Technically, this should have been the first post of the series, but since I wanted to capture my prepping memories before they faded, I kinda rushed into it. I thought of doing the “whys” next because, of course, the why is the most important part of any journey.
So, the crux of this post is “Why Kindle Scout?”
This was not just a question I asked myself, but many who know me well asked as well. A lot of people who have followed my journey as an author and understand the current state of the publishing business were curious, why was I choosing Kindle Scout at all?
They knew I was fiercely indie minded and I was starting to see my books gaining traction. Getting published traditionally wasn’t on the last of a million bucket lists I could ever make. I didn’t care about “legitimacy” or “status” or “approval.” All I cared about was writing a good story and making my readers happy, and of course, make some money doing that.
Kindle Scout on the other hand was pretty much a traditional deal with a twist. The royalty is higher with Kindle Press, the timeline to launch is super short, and they don’t ask for the copyright of the paperbacks were a few differences among others. But still, Kindle Press is one of Amazon’s traditional imprints.
My friends had every reason to be surprised. One of them, another independent soul, asked me if I was having second thoughts about being indie. I told her I was definitely not having second thoughts. I was not planning to take any of my other books to Kindle Scout, except of course, if the right kind of book came along again sometime in the future.
Another one whose life’s goal is being published by the Big 5 regardless of how long it takes to get her one novel out was giddy with joy. She was sure I was working on query letters for my next project. Heck, no! I wasn’t. NY was nowhere on my mind.
So, why then?
Well, the cliched answer is: I wanted the experience.
My journey as an author has been a thrilling ride. I have followed a forgotten dream and I have rediscovered myself while I experimented with every format of fiction writing. Kindle Scout, when I first heard of it in 2014, sounded like something I wanted to try out. I didn’t think of the marketing aspect, I didn’t think whether this was going to be traditional, and I didn’t even think of how difficult or enjoyable the process was going to be. All I wanted was to have one of my books in it someday simply because the idea sounded cool.
However, there are quite a few reasons why any author might want to choose the Kindle Scout program. Try these:
- A great royalty rate of 50% (great compared to much lower rates offered by the B5, but not as great as the 70% rate of a self-pubbed title)
- A decent contract with a good right-reversal clause (5 years if the title does not generate $25000)
- An advance, albeit small, but still hard cash
- A short publishing timeline (a month or two on an average)
- And last but certainly not the least, the backing of Amazon’s marketing machine.

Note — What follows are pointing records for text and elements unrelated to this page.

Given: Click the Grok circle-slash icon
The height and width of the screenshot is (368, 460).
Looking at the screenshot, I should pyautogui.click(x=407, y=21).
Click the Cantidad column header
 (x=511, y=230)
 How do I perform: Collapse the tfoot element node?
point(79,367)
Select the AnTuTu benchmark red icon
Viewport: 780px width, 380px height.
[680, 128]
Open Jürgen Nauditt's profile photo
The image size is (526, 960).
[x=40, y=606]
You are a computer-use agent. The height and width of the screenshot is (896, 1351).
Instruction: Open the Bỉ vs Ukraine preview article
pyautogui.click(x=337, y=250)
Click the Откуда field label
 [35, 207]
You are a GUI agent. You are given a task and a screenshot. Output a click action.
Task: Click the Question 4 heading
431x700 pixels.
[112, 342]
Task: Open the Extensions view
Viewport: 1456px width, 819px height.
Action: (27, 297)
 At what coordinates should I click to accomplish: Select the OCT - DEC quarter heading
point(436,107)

Yeah, who wouldn’t like that one in their corner?
There are also a number of relative cons:
- The 45 day exclusivity period that the program needs while the campaign runs
- The loss of control over pricing, formatting, etc (comes with every traditional deal)
- The 30 day campaign itself which can be quite stressful for an author
However, as I mentioned before, I was there just for the experience. It was all rosy, until one of my friends asked a question that stumped me. “Will you call yourself an indie author anymore?”
I remember holding my breath for a second. I didn’t think of that. I would become a “hybrid” author. Did that mean I was going to lose the “indie” tag? Did I want to?
For one, it was too late to reconsider since The Eternity Prophecy had already been submitted. But then, I realized, being a hybrid author does not make me any less independent. In my opinion, trying out Kindle Scout made me more indie than I was before. Because now I was exercising my capacity and desire to choose even more, and the ability to choose is at the core of any independent.